Cohen's Fashion Optical (formerly known as Cohen's Optical) is an optical retailer headquartered in New York City featuring fashion products such as eyeglasses, frames and sunglasses, lenses, contact lenses, and accessories.  Professional eye exams are usually available with on-site Doctors of Optometry.

History
The company's first retail store was established in 1924 in New York City. The brand name "Cohen's Fashion Optical" was adopted by Jack Cohen in 1926. In 1927, Cohen started to sell a wide variety of eyewear from a pushcart in Orchard Street, New York. Cohen's is a franchise operated company since 1978. In 2008, the estimated annual revenue was $121 million, however this amount may vary. Cohen's Fashion Optical was the first to offer on-premise eye examinations with qualified Doctors of Optometry.

On March 3, 2008, Houchens Industries completed its acquisition of Cohen's with hopes of expanding the regional optical retail chain into a national chain.

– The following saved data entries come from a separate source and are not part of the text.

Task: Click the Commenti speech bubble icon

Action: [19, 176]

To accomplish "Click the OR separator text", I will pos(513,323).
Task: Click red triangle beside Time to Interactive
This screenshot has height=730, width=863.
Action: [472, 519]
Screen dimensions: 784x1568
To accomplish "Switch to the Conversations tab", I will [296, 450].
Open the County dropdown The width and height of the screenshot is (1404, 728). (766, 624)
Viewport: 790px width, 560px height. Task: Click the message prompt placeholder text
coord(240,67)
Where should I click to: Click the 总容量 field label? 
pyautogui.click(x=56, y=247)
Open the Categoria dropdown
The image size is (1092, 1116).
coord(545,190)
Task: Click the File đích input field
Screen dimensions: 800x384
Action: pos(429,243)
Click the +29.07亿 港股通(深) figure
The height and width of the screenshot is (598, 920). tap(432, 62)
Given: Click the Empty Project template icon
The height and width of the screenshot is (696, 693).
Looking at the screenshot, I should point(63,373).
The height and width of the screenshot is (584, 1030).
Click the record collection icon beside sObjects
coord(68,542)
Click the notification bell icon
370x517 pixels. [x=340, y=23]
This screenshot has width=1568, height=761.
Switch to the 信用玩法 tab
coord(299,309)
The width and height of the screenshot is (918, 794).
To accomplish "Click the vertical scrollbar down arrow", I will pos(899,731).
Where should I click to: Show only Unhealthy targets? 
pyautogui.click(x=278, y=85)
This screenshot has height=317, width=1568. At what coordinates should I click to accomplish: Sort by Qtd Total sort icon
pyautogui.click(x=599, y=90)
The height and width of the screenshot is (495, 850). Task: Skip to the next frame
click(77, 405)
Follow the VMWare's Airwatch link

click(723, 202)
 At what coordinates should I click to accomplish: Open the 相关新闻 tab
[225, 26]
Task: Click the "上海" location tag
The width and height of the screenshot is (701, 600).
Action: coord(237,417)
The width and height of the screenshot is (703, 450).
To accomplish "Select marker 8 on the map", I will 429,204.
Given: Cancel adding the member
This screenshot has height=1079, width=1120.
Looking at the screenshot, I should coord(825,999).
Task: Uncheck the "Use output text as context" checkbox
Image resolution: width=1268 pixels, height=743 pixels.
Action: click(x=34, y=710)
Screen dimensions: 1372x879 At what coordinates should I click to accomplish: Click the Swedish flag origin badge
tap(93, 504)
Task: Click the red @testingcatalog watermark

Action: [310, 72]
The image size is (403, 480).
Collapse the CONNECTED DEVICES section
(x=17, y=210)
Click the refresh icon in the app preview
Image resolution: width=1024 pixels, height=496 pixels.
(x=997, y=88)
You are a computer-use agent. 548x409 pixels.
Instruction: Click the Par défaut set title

The current president, Robert Cohen remained as president of the Cohen's division within Houchens.

Products
Cohen's Fashion Optical predominantly sells prescription or non-prescription eyewear, as well as contact lenses and sunglasses in the latest European and American eyewear styles. Many featured products includes brands such as Prada, Calvin Klein, Gucci, Polo Ralph Lauren, Dior, and Ray-Ban.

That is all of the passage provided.